5 – Hospitais Municipais
onde os pacientes esperam horas para serem atendidos; onde suas marcações de
exames especiais e consultas, feitas pelo SisReg (que apenas torna invisível a
fila, retirando-a da porta das unidades), demoram meses, até mais de um ano; onde
UPAs e Clínicas da Família são bonitas por fora, mas pouco funcionais por
dentro, por causa da falta de profissionais; onde os profissionais da Saúde
sofrem, cotidianamente, com a precarização das condições de trabalho e de
carreira; Profissionais que, muitas vezes, abandonam a carreira pública por causa
disso. E você não está nem aí para a dor do “outro”...
O abuso dos “poderosos” conta demais com sua indiferença
Política. Precisa disso para manter-se no lugar onde está. Uma amiga de UFF,
Elizabeth Gama, ao referir-se a experiência de seu pai, vizinho do quartel da
Polícia do Exército, onde funcionou o DOI-CODI (Destacamento de Operações de Informações - Centro de Operações de Defesa
Interna), palco de atrocidades cometidas por militares no período da Ditadura
Militar, ao “entrevista-lo” a respeito, este respondia: “Eu não fazia a menor ideia do que ocorria ali, do que ocorria no país.
Pra mim estava tudo "normal", meu salário era bom”.
Uma professora da mesma universidade, Samantha Quadrat, numa disciplina
sobre Franco e Pinochet, lembrou, em sala a mesma coisa. Uma região cheia de
prédios em torno do quartel e ninguém viu nada de errado acontecer...
Aos
indiferentes politicamente, àqueles que não estão nem aí para a
dor do “outro”, quero dedicar os seguintes pensamentos:
"Este lugar, o mais
horrendo e ardente do inferno, está reservado para aqueles que, em tempos de
crise moral, optaram pela neutralidade ."
Dante Alighieri
“Assim, porque és morno, e não
és frio nem quente, vomitar-te-ei da minha boca.”
Apocalipse, 3:16.
“− Será suficiente não se fazer o mal, para ser
agradável a Deus e assegurar uma situação futura?

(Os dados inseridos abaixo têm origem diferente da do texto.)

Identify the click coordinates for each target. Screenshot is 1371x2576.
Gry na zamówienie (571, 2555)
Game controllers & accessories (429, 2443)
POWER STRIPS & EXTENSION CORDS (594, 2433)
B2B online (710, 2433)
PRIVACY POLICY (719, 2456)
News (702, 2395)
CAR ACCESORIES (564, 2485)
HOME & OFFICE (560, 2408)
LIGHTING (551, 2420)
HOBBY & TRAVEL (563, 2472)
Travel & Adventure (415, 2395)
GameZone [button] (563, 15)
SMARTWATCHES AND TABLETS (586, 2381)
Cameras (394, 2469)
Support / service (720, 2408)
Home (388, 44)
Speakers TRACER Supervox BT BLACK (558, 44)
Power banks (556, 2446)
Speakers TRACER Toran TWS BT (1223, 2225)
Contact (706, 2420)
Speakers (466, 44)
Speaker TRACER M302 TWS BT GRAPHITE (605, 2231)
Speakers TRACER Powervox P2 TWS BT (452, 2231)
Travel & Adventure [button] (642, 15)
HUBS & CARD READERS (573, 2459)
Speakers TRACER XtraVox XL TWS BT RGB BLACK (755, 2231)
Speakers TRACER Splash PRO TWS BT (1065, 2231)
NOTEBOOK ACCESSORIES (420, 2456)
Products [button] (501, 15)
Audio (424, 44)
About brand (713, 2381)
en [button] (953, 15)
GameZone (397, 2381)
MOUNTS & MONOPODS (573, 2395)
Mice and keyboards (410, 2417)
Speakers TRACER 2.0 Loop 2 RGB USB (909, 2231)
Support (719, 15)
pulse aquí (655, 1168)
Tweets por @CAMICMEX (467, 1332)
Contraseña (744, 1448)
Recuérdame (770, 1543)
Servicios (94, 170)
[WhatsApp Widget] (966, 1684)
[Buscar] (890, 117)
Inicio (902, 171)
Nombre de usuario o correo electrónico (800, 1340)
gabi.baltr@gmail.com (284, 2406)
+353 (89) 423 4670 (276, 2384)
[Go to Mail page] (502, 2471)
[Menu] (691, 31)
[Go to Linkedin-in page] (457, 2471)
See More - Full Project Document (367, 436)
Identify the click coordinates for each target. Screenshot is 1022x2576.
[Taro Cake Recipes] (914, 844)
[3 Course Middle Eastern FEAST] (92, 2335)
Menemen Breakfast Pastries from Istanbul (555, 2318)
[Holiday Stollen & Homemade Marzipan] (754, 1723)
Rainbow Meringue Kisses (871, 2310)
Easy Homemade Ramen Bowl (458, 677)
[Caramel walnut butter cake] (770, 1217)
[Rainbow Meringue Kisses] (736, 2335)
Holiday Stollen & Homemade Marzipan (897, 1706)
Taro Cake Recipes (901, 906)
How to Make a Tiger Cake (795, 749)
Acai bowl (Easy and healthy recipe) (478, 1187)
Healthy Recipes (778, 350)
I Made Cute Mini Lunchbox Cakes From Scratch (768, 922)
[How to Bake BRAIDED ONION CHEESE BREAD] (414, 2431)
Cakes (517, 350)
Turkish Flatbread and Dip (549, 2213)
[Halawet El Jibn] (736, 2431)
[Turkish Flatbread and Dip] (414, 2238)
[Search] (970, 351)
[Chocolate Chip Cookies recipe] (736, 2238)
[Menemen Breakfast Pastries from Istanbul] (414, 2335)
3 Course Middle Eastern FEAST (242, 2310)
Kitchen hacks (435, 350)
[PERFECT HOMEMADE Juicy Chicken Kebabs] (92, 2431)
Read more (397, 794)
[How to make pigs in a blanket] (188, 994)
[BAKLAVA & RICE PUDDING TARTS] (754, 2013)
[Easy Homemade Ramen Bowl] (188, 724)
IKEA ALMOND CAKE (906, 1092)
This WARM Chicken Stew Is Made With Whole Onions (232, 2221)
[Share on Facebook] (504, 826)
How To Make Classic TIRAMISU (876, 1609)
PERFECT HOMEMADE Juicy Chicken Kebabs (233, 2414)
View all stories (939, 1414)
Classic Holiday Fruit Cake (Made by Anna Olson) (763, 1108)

− Não: é preciso fazer o bem, no limite das
próprias forças, pois cada um responderá por todo o mal que tiver ocorrido por
causa do bem que deixou de fazer.”
(Pergunta
642, de O Livro dos Espíritos − Allan Kardec)
“O que
me assusta não são as ações e os gritos das pessoas más, mas a indiferença e o
silêncio das pessoas boas”.
Martin Luther Kink Jr.
“Odeio os indiferentes. Como
Friederich Hebbel, acredito que "viver significa tomar partido". Não
podem existir os apenas homens, estranhos à cidade. Quem verdadeiramente vive
não pode deixar de ser cidadão e de tomar partido. Indiferença é abulia,
parasitismo, covardia, não é vida. Por isso odeio os indiferentes.”